Remember, this does not include high yield. My view is still that IG credit has a Fed backstop and equities and junk never will. Sure, Yum and Carnival Corp were able to get deals off. And perhaps more issuance is coming. But, the only thing enticing about these deals is the yield. We are on the verge of some serious defaults. And so, these investors chasing yield are going to get burned.

Oil

Speaking o getting burned, energy credits are a big part of high yield and optimism there has risen on the back of some dubious thinking around production cut agreements that have not come to pass. The only market really tanking overnight was energy, with both WTI and Brent selling off.

Oil is still well off the lows we saw before, with WTI briefly trading below $20 a barrel. SO, there is definitely more downside risk here given the Depression that will take shape in the real economy. I think we will see WTI retesting the $20 level in due course.

The dollar

At the same time, the US dollar will rise, not just in commodity terms but against all other currencies as firms and countries look to roll over their dollar-denominated debt obligations.

One way to think about this is as a fat tail event, where the rush for dollars causes a two-sigma event to become a six-sigma event and then a 30-sigma event. If US dollar currency pairs hit specific levels, the need for dollars will become acute and a liquidity crisis will ensue, causing the dollar to explode higher.

So, while DXY is now at 100, it could just as easily soar to 105 or 110 and beyond overnight – the equivalent of the 25 sigma event Goldman Sachs CFO David Viniar talked of in the Great Financial Crisis. And central bank swap lines won’t be enough to stop this from happening because there are tens of trillions of dollars in offshore dollar credit.
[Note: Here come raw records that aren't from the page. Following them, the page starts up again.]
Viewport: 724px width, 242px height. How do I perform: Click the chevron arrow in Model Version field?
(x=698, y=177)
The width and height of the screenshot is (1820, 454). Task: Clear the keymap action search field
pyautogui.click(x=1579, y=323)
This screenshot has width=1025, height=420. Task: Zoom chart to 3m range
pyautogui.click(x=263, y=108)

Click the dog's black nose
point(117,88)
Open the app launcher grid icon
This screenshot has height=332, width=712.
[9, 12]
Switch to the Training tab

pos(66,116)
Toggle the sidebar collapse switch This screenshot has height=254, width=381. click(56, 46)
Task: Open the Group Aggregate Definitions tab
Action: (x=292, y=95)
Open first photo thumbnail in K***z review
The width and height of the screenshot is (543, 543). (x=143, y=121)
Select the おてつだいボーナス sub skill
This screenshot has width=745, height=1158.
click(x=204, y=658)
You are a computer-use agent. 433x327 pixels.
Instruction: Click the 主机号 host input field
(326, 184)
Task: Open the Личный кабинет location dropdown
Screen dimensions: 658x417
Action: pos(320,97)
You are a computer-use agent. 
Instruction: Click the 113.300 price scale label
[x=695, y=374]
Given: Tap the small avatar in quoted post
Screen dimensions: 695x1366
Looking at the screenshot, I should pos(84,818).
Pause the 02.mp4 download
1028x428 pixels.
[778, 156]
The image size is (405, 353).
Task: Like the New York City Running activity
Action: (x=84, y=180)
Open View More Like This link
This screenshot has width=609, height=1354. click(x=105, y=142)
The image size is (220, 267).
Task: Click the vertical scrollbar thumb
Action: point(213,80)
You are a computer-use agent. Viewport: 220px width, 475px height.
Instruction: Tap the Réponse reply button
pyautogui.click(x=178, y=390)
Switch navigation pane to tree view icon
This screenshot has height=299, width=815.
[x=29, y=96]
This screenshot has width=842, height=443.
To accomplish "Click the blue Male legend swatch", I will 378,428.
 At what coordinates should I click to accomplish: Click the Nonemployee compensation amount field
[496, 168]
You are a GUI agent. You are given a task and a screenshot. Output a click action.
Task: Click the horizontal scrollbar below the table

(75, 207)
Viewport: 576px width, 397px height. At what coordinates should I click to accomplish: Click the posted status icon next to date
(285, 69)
Three years ago, Ambrose Evans-Pritchard wrote of how the Bank for International Settlements warned of $14 trillion of debt from derivatives and swaps contracts hidden in footnotes too. So, any real economy liquidity triggers will boomerang back onto the financial system as well.

My take

Policy makers can only do so much. The coronavirus mandates lockdowns worldwide. And, what’s more, research from the 1918 Flu pandemic has determined that it’s the pandemics which depress the economy, not the public health interventions.

Cities in which multiple interventions were implemented at an early phase of the epidemic had peak death rates approximately 50% lower than those that did not and had less-steep epidemic curves.”

So, late and incomplete lockdowns make things worse. That means a certain amount of economic decline is baked in the cake for months. Our hope has to be that policy makers start now to develop backside policy responses that limit a second or third wave because that’s my best case outcome for physical, economic, and market health too. Greater and repeated testing for coronavirus in a coherent relaxation scheme is the best way to get the economy back up and running.